Similarly, when greenthread d attempts to consume the result from c, the PropagateError for c is raised. This in turn is wrapped in a PropagateError whose key is d and whose exc is the PropagateError for c.
When someone attempts to consume the result from d, as shown above, the PropagateError for d is raised.
You can programmatically chase the failure path to determine the original failure if desired:
orig_err = err
key = "unknown"
while isinstance(orig_err, PropagateError):
key = orig_err.key
orig_err = orig_err.exc
Scanning for Success / Exceptions¶
Exception propagation means that we neither perform useless builds nor wait for results that will never arrive.

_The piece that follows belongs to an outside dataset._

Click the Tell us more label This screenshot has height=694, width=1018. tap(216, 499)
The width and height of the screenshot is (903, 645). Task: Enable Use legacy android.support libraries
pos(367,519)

However, it does make it difficult to obtain partial results for builds that did succeed.
For that you can call wait_each_success()
:
for key, result in pool.wait_each_success():
print("{0} succeeded".format(key))
# ... process result ...
a succeeded
Another problem is that although five different greenthreads failed in the
example, we only see one chain of failures. You can enumerate the bad news
with wait_each_exception()
:
for key, err in pool.wait_each_exception():
print("{0} failed with {1}".format(key, err.exc.__class__.__name__))
c failed with PropagateError
b failed with PropagateError
e failed with PropagateError
d failed with PropagateError
zlib failed with OriginalError
wait_each_exception() yields each PropagateError wrapper as if it were the result, rather than raising it as an exception.
Notice that we print err.exc.__class__.__name__
because
err.__class__.__name__
is always PropagateError.
Both wait_each_success() and wait_each_exception() can accept an iterable of keys to report:
for key, result in pool.wait_each_success(["d", "e"]):
print("{0} succeeded".format(key))
(no output)
for key, err in pool.wait_each_exception(["d", "e"]):
print("{0} failed with {1}".format(key, err.exc.__class__.__name__))
e failed with PropagateError
d failed with PropagateError
Both wait_each_success() and wait_each_exception() must wait until the greenthreads for all specified keys (or all keys) have terminated, one way or the other, because of course we can’t know until then how to categorize each.